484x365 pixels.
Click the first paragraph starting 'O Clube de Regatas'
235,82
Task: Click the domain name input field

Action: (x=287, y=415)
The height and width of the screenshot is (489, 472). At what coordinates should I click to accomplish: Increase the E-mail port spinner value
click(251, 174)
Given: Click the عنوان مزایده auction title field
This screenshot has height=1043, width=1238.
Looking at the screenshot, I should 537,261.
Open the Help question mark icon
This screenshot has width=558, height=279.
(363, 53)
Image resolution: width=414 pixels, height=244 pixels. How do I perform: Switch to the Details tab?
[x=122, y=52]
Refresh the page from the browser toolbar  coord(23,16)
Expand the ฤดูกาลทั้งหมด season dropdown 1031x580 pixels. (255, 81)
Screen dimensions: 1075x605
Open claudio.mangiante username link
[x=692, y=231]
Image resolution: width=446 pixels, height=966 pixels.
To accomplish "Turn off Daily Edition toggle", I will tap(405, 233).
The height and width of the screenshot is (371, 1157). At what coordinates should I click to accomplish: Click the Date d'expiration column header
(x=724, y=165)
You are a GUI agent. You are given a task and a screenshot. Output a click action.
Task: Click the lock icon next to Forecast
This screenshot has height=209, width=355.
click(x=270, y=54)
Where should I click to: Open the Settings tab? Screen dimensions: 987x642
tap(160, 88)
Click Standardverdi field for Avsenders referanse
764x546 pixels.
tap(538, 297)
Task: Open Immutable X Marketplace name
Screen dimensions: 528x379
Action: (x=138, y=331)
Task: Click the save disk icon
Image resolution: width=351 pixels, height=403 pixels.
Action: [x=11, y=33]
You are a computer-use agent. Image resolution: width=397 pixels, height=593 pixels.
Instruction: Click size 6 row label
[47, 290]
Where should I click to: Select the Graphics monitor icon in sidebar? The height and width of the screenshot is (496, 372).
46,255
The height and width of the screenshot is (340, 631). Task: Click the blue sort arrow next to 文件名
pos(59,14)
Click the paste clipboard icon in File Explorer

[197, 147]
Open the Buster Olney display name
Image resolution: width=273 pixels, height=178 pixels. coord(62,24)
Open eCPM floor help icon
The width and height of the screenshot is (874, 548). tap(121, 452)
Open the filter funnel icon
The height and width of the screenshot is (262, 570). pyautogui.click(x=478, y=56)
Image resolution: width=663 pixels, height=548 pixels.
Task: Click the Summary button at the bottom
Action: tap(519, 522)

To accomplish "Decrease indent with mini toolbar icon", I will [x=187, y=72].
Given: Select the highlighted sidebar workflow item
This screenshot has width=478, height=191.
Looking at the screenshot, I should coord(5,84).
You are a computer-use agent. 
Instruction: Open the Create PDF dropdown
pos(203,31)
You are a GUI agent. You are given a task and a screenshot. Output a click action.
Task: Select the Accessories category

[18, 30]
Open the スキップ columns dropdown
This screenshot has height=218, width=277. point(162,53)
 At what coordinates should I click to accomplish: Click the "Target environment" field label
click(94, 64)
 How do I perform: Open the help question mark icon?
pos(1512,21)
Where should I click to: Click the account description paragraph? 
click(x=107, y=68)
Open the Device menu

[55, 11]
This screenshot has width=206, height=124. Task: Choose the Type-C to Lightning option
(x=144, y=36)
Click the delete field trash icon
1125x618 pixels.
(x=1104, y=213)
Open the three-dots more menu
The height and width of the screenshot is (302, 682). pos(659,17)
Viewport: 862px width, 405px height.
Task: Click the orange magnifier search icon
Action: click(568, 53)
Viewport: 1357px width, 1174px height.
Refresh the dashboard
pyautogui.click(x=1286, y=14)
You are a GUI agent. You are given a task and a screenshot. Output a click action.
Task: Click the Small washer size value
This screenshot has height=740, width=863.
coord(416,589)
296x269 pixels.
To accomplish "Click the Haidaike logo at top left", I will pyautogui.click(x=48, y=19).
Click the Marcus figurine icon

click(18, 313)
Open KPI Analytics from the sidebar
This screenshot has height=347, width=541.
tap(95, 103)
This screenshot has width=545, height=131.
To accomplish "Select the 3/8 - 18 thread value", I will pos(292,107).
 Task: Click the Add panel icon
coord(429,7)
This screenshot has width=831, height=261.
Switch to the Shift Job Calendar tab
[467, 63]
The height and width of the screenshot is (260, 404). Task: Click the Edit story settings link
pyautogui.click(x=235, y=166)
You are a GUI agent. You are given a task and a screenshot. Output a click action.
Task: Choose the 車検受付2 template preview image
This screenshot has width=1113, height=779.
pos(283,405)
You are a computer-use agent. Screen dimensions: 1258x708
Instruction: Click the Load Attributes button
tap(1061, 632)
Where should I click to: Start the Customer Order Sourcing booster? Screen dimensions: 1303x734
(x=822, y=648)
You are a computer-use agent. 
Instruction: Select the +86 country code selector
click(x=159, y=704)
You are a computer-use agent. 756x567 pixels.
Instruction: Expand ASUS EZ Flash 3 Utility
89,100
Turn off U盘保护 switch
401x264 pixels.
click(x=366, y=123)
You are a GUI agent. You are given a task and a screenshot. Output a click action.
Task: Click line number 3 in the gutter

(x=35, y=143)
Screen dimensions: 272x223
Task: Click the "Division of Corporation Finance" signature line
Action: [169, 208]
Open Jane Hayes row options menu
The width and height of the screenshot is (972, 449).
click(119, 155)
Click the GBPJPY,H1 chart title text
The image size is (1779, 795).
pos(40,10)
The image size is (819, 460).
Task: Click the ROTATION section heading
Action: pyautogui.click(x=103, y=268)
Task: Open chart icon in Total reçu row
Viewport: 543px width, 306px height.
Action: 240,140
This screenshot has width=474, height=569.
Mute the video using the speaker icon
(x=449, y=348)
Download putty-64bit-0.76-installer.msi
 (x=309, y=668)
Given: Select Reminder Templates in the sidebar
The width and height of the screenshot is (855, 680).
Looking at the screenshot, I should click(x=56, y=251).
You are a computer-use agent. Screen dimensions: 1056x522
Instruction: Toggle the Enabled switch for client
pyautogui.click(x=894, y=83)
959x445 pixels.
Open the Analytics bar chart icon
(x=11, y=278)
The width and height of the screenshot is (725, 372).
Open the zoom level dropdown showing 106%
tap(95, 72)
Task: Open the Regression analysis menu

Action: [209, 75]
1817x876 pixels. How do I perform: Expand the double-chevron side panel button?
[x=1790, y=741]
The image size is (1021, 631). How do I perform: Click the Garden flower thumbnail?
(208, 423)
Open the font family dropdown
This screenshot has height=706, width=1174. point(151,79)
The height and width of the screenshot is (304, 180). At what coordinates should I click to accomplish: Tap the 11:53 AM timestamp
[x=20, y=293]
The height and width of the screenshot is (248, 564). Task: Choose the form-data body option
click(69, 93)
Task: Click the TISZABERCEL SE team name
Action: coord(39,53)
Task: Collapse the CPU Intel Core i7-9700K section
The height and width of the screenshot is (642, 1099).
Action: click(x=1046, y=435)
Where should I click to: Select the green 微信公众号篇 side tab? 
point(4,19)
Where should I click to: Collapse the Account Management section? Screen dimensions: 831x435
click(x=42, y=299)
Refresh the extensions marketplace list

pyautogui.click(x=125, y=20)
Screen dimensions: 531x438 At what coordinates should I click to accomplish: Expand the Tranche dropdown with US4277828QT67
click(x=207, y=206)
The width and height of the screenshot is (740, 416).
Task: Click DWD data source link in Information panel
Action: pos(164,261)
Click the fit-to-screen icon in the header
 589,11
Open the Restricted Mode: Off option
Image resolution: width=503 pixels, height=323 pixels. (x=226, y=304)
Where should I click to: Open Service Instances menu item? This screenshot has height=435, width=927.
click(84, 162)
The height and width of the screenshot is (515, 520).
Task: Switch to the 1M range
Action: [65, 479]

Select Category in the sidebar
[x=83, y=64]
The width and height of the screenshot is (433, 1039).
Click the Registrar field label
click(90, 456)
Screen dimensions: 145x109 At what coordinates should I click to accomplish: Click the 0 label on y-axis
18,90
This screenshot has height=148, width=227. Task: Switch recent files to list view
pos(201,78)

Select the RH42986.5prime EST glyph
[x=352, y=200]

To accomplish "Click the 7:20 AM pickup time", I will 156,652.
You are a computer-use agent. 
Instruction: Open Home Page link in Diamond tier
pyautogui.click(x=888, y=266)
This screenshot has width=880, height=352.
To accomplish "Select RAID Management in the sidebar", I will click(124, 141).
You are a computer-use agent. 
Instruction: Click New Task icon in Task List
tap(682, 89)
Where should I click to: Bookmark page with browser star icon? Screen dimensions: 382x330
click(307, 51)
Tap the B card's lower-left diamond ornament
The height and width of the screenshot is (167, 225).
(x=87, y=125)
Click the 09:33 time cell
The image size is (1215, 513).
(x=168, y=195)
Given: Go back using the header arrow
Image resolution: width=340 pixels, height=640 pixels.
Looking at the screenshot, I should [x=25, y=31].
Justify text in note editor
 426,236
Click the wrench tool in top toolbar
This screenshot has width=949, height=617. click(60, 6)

=======

Whenever a line of the data includes "will", copy that line.

[Output for this task]:
To accomplish "Turn off Daily Edition toggle", I will tap(405, 233).
To accomplish "Decrease indent with mini toolbar icon", I will [x=187, y=72].
To accomplish "Click the Haidaike logo at top left", I will pyautogui.click(x=48, y=19).
To accomplish "Select the 3/8 - 18 thread value", I will pos(292,107).
To accomplish "Click the 7:20 AM pickup time", I will 156,652.
To accomplish "Select RAID Management in the sidebar", I will click(124, 141).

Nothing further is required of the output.